The signing secret is created together with the webhook and starts with the prefix whsec_. You create webhooks in the dashboard — there is no public POST endpoint to create one over the API — and the secret is shown only once, in the response when the webhook is created. Copy it then and store it like a password (an environment variable, not in client-side code). If you lose it, recreate the webhook to get a new secret. The same secret signs every delivery for that webhook, so your endpoint can verify all of them with one stored value.
How to verify the signature in Node.js
Recompute the HMAC over timestamp + "." + rawBody and compare it to the header in constant time. Verify against the raw request body — the exact bytes you received — not a re-serialized object, because re-running JSON.stringify on a parsed body can produce different bytes and the signature will not match.

Collection entries
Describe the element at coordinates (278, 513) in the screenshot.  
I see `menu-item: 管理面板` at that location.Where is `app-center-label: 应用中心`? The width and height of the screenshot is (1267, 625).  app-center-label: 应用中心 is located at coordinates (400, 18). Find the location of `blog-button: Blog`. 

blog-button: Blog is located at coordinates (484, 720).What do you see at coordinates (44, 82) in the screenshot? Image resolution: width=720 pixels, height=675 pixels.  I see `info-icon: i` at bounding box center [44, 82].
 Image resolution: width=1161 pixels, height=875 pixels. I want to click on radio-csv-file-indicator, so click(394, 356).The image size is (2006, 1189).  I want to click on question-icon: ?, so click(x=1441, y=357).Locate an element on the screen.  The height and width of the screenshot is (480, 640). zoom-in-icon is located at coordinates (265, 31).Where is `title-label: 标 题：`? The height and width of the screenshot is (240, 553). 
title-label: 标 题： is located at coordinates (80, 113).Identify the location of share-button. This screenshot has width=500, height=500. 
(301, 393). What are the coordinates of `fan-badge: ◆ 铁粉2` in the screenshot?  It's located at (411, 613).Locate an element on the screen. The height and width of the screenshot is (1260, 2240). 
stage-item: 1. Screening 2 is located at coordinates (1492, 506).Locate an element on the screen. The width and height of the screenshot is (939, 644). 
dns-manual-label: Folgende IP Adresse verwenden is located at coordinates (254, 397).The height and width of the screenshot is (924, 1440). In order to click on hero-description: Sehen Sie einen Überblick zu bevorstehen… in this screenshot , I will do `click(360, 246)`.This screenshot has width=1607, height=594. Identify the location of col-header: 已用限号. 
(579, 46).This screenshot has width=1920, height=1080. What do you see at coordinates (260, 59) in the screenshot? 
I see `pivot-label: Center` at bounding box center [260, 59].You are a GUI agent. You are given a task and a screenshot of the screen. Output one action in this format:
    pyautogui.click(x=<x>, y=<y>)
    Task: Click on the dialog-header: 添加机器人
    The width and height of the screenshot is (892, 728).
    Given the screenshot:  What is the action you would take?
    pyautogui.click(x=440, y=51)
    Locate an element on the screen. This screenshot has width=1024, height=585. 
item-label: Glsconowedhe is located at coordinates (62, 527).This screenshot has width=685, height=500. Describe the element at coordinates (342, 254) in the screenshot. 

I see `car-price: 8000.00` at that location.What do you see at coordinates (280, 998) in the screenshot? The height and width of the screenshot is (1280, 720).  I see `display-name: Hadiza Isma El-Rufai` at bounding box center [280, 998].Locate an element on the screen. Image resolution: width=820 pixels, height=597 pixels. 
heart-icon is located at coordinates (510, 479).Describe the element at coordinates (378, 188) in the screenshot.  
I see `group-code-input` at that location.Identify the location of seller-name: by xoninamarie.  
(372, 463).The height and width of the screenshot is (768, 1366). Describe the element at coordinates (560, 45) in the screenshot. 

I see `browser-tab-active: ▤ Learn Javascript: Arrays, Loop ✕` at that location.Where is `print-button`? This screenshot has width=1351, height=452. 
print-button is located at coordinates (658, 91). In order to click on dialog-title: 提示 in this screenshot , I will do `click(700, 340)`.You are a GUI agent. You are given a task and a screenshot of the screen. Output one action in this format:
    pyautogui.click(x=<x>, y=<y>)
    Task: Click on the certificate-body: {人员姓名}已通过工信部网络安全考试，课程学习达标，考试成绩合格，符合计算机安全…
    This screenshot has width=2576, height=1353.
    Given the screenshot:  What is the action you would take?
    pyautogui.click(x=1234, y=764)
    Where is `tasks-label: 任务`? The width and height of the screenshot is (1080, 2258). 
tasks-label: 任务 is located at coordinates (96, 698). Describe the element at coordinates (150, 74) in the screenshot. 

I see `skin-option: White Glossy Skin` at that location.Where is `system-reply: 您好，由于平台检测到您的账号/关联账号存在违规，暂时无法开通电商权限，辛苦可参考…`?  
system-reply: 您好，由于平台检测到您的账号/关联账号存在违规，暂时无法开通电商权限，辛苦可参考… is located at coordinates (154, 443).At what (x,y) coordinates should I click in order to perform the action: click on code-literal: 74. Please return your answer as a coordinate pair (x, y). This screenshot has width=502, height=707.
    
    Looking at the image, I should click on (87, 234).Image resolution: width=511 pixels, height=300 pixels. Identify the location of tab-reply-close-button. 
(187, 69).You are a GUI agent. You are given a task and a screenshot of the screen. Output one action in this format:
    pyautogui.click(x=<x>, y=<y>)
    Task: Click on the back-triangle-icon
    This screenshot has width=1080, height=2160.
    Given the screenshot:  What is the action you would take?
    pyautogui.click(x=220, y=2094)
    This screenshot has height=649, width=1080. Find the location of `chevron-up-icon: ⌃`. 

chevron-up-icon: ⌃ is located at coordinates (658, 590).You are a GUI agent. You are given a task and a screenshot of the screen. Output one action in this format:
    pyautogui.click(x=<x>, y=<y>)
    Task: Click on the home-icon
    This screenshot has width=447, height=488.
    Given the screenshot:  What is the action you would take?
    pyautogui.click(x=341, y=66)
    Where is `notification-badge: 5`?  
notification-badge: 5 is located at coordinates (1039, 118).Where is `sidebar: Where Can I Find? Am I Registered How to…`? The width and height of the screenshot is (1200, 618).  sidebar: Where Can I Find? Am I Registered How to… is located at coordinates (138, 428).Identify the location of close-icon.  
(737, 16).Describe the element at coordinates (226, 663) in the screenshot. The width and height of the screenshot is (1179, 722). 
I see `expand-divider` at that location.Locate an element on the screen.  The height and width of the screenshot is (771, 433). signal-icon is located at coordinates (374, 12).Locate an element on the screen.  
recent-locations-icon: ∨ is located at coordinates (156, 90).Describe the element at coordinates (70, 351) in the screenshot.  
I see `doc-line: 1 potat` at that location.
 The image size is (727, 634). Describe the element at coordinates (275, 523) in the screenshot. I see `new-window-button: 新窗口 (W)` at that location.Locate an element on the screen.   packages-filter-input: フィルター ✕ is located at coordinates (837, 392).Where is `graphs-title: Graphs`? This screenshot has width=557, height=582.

Work order 1 |
Answer these questions from the webhook signature passage:
(a) What prefix does the signing secret begin with?
(b) At what point is the secret displayed, and how many times?
(c) Over what value is the HMAC recomputed?
Work order 2 |
Extend the webhook signature passage, picking up after its final sentence.
These rows were drawn from a different source.

Task answer 1 |
(a) whsec_
(b) Only once, in the response when the webhook is created.
(c) timestamp + "." + rawBody

Task answer 2 |
import crypto from 'node:crypto';
const MAX_SKEW_SECONDS = 300; // reject deliveries older than 5 minutes (replay protection)
function verifyWebhook(secret, signature, timestamp, rawBody) {
const age = Math.floor(Date.now() / 1000) - Number(timestamp);
if (!Number.isFinite(age) || Math.abs(age) > MAX_SKEW_SECONDS) return false;
const expected = `sha256=${crypto.createHmac('sha256', secret).update(timestamp + '.' + rawBody).digest('hex')}`;
const received = String(signature || '');
if (received.length !== expected.length) return false;
return crypto.timingSafeEqual(Buffer.from(received), Buffer.from(expected));
}
app.post('/webhook', (req, res) => {
const signature = req.headers['x-webhook-signature'];
const timestamp = req.headers['x-webhook-timestamp'];
const rawBody = req.rawBody; // use express.raw / the unparsed body, not JSON.stringify(req.body)
if (!verifyWebhook(SECRET, signature, timestamp, rawBody)) {
return res.status(401).send('Invalid signature');
}
const { articles } = JSON.parse(rawBody);
res.status(200).send('OK');
});
How to verify the signature in Python
The Python version follows the same two steps — check the timestamp freshness, then compare an HMAC-SHA256 digest in constant time with hmac.compare_digest.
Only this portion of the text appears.